Per alcuni gli accordi di Oslo non erano un trattato di pace tra lo Stato d’Israele e l’Olp. La loro funzione principale doveva essere quella di avviare un lungo e graduale processo di pace nel corso del quale entrambe le parti avrebbero dovuto imparare a rispettare i diritti reciproci. Ma purtroppo la fiducia nel processo di pace inizia a scemare: gli israeliani hanno finito per diffidare di Arafat e dei suoi seguaci, i palestinesi hanno pensato che gli israeliani non avessero alcuna intenzione di acconsentire alla nascita di uno Stato palestinese, funzionante e soprattutto indipendente.

Estratto del dataset:
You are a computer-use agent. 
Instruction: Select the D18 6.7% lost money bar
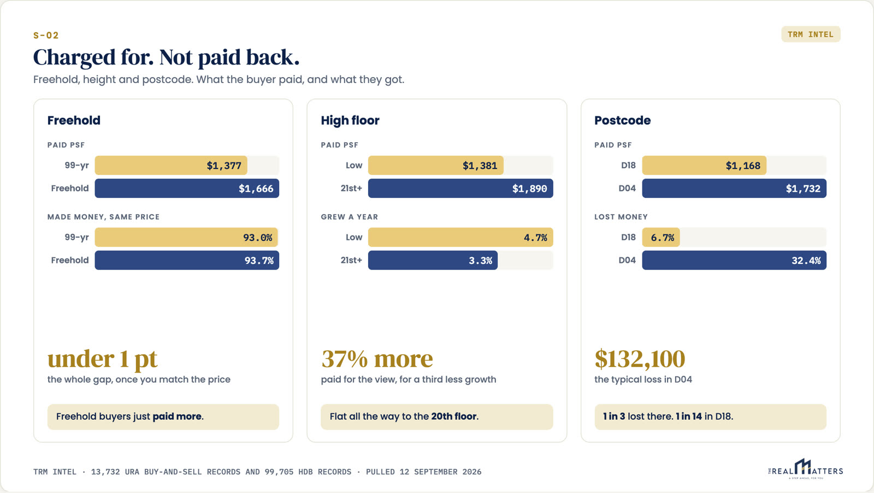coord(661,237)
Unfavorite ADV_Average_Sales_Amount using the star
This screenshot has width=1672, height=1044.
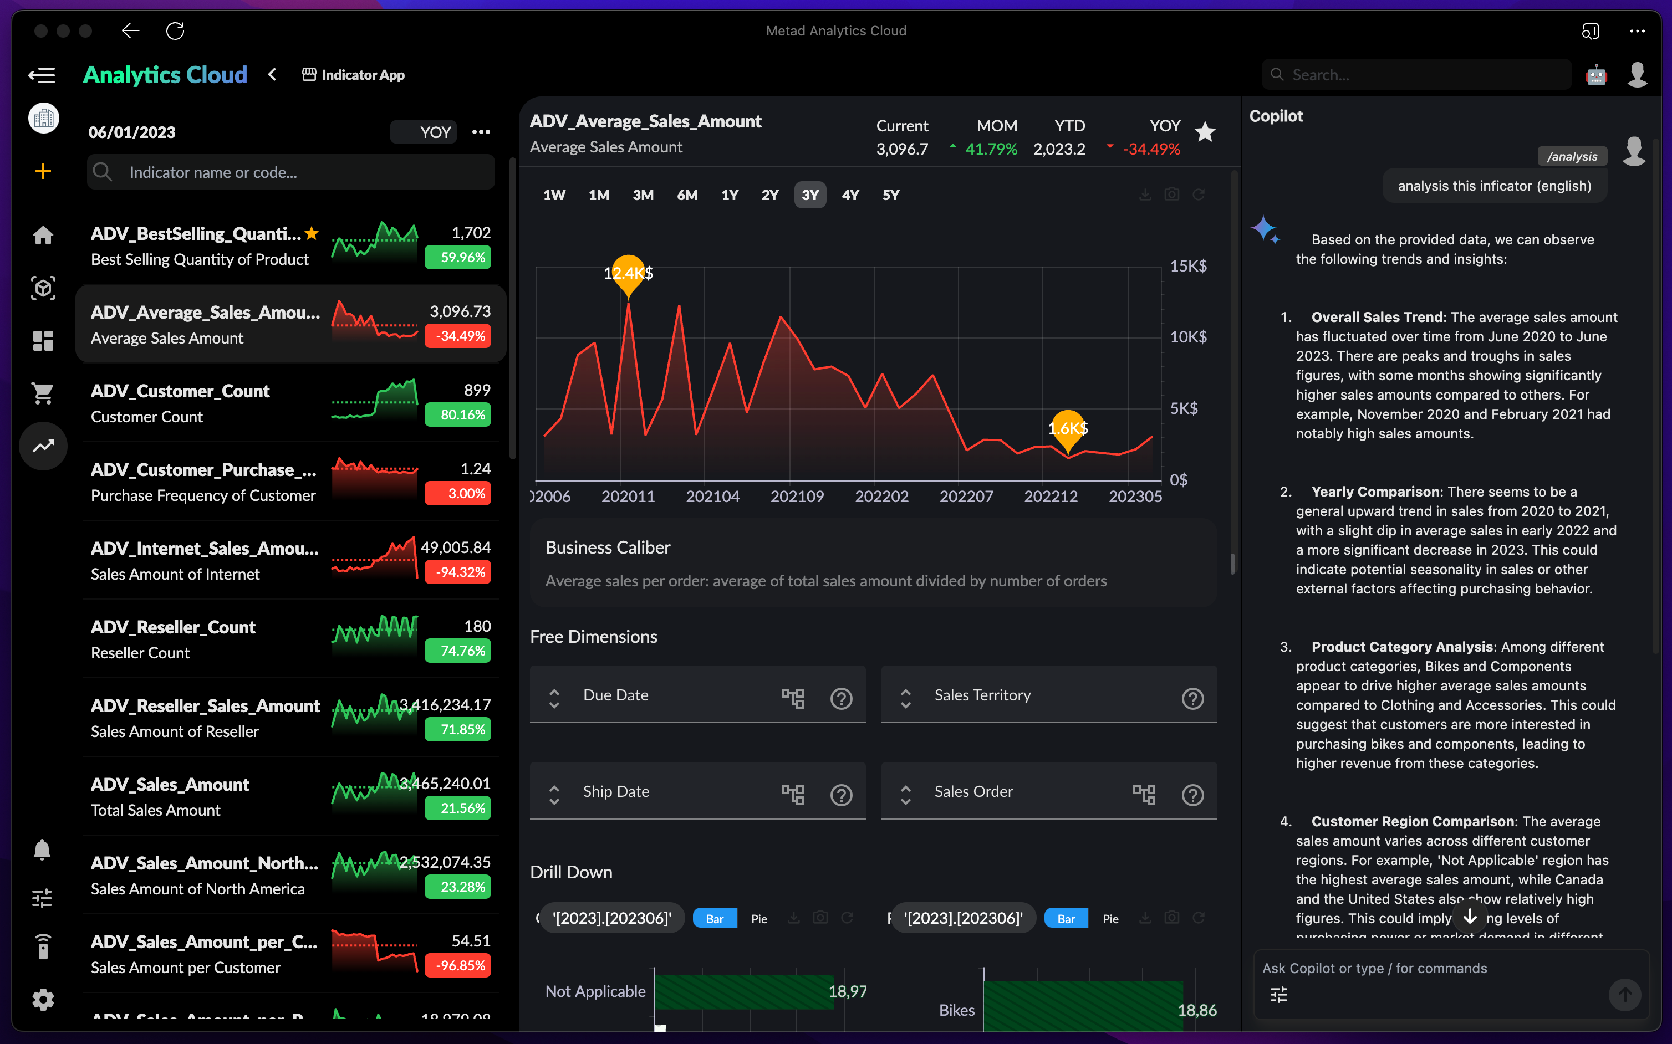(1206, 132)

---

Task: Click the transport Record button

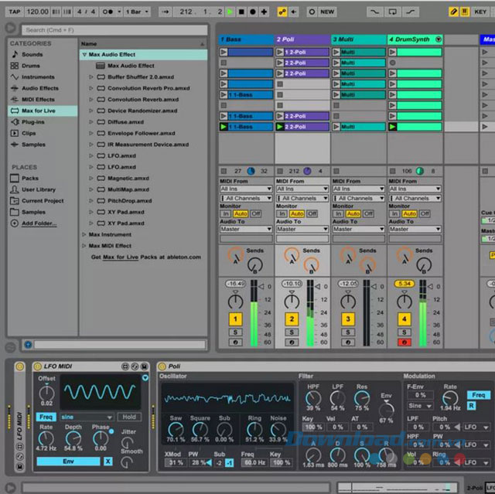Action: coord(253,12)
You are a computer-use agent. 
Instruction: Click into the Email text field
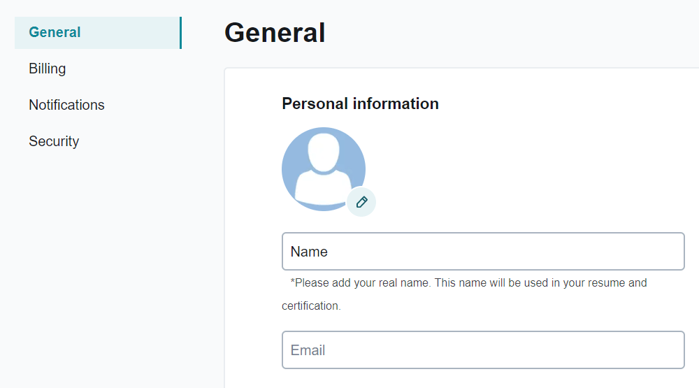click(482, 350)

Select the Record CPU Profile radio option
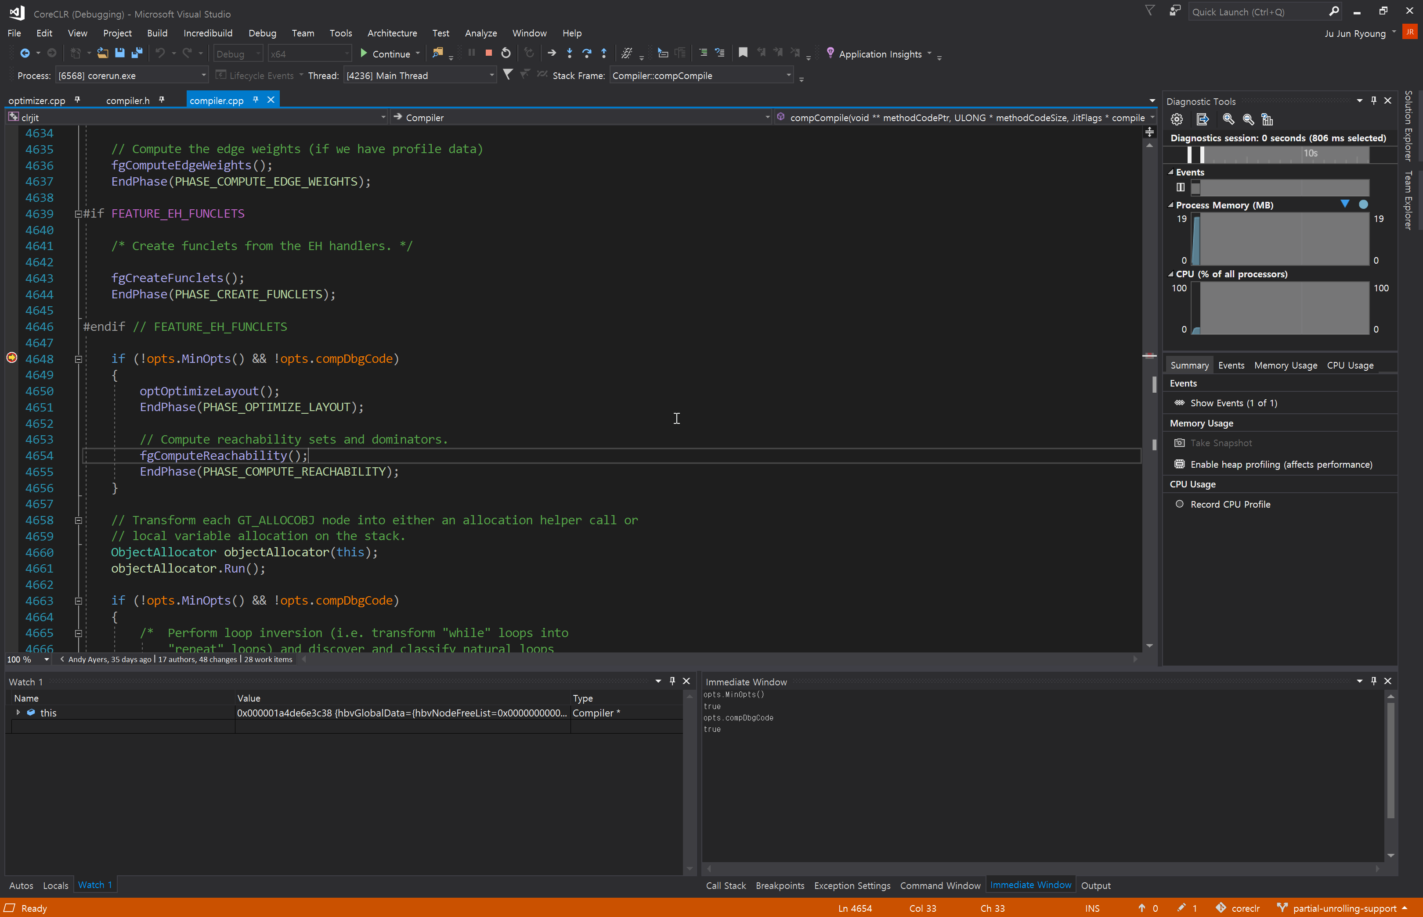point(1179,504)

Consegna dell'esercizio:
[A] Secondo il brano sugli accordi di Oslo, di chi hanno finito per diffidare gli israeliani?
[B] Prosegui il brano sugli accordi di Oslo a partire dalla sua ultima frase.

Risposte:
[A] Di Arafat e dei suoi seguaci.

[B]
Uno spiraglio di luce si era intravisto nel gennaio 2001 a Tãbã. Si tratta di un accordo raggiunto dai negoziatori israeliani e palestinesi con la mediazione americana ma anche in questo caso l’intesa è saltata per le difficoltà politiche di Barak e per la diffidenza di Arafat.
Il resto è cronaca di questi mesi. Sharon minaccia Arafat. Arafat lancia la seconda Intifada e contempla il terrorismo come arma. Sempre in attesa che qualcuno restituisca la parola a chi sappia e soprattutto voglia avviare il dialogo.